1. If a polynomial function with rational coefficients has -4 and 8 as roots, it means we can factor this polynomial this way :
(x - (-4))(x-8) = (x+4)(x-8) = x² - 8x + 4x - 32 = x² - 4x - 32
1x² - 4x - 32 is a polynomial function of least degree with rational coefficients that satisifies the given conditions. The leading coefficient here is 1, we call this a monic polynomial.
2. There may be something missing in the question here
3. We can use the factoring techniques to find the roots :
x^3 - 5x² + 9x - 45 let us group x^3 with -5x² and 9x with -45 :
(x^3 - 5x²) + (9x - 45) = x²(x - 5) + 9(x - 5)

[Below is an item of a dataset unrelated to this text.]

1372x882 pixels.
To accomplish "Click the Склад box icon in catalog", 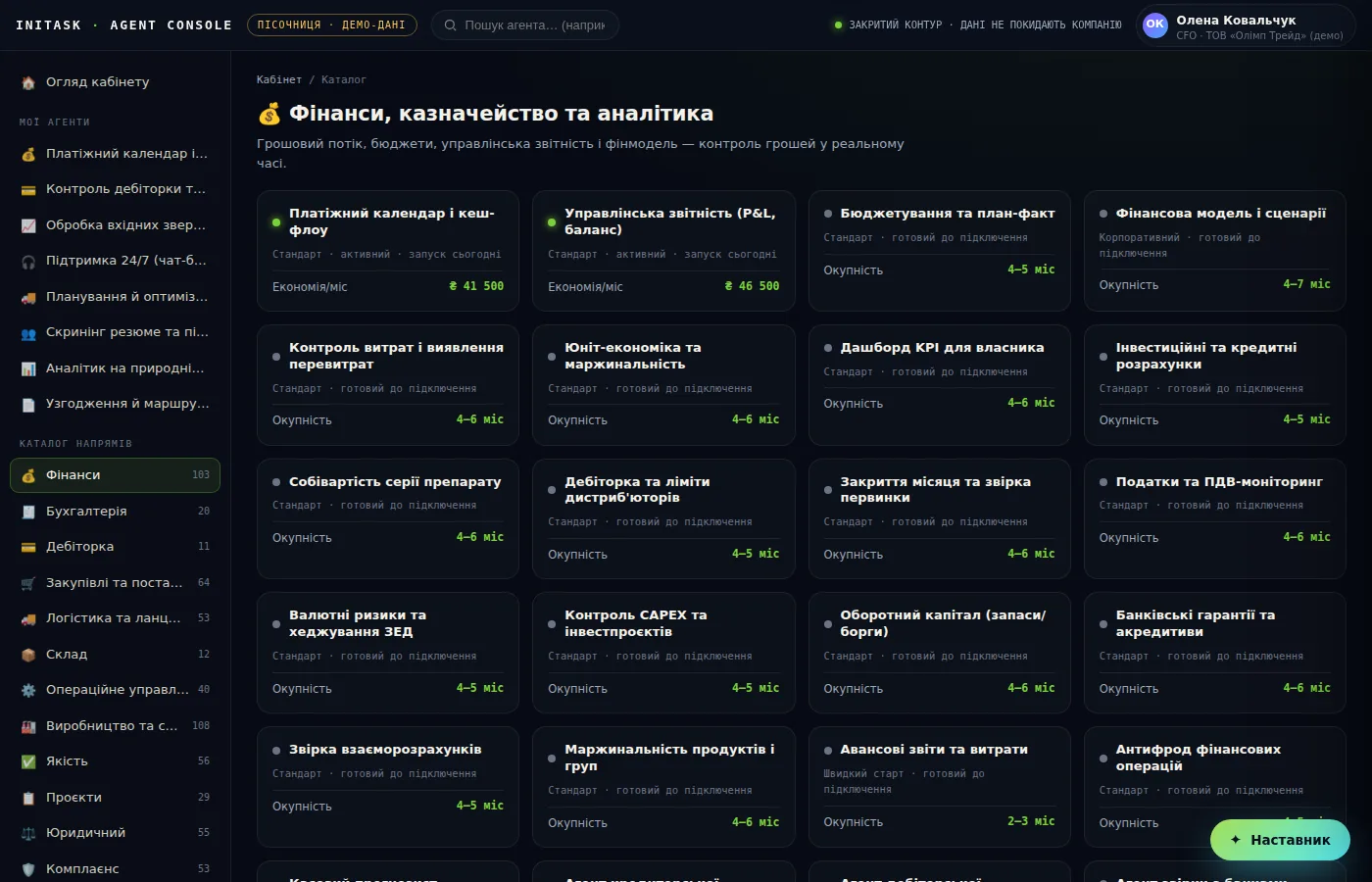I will click(28, 655).
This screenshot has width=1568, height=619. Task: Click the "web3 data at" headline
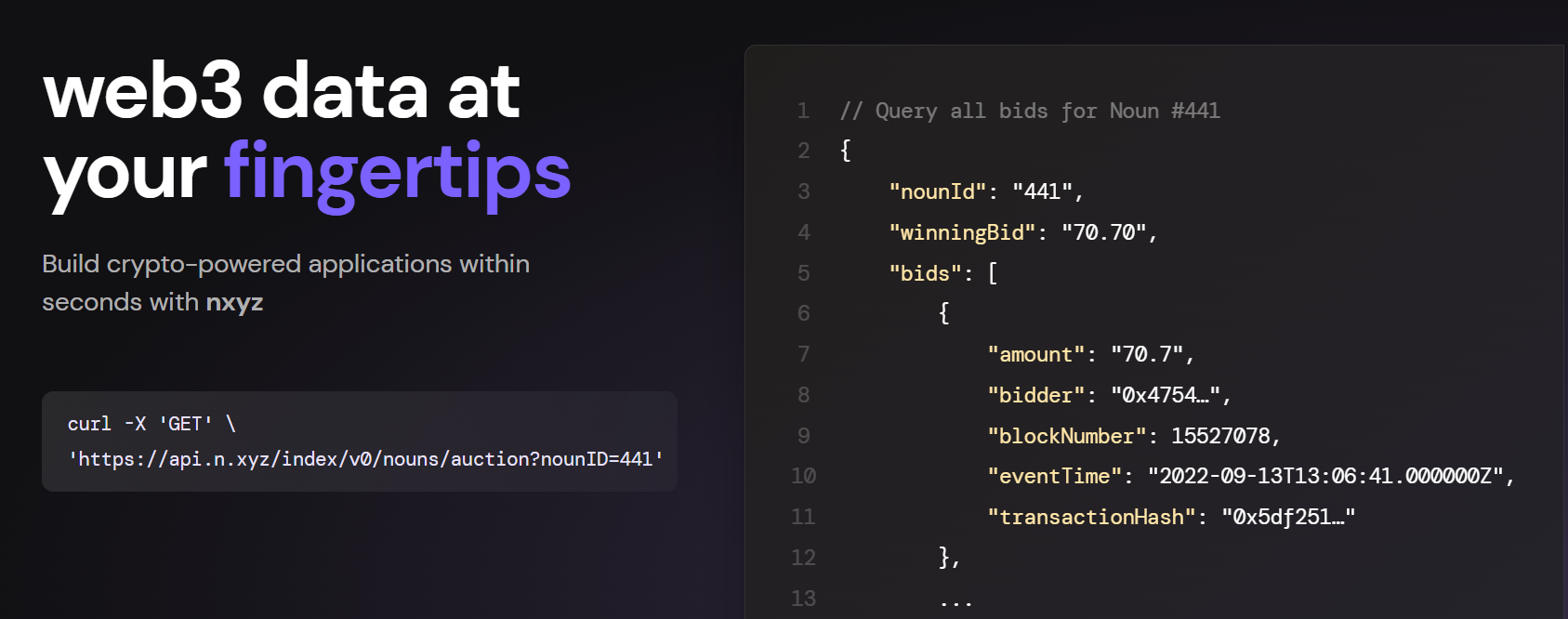coord(281,91)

We can notice now that there is a common factor : (x-5) this allows us to factor again by (x-5) :
Y = (x-5)(x²+9)
This is the maximum we can do on R, but on C the set of complex we can still factor again.
x² + 9 has a negative discriminant : Δ = b² - 4ac where b = 0 , a = 1, c = 9
Δ < 0, Δ = - 36
Applying the formulas for the roots x1 and x2 we get x1 = -3i, and x2 = + 3i
Y = (x-5)(x-3i)(x+3i)
So the solution is S = {5, 3i, -3i} the three roots of the function.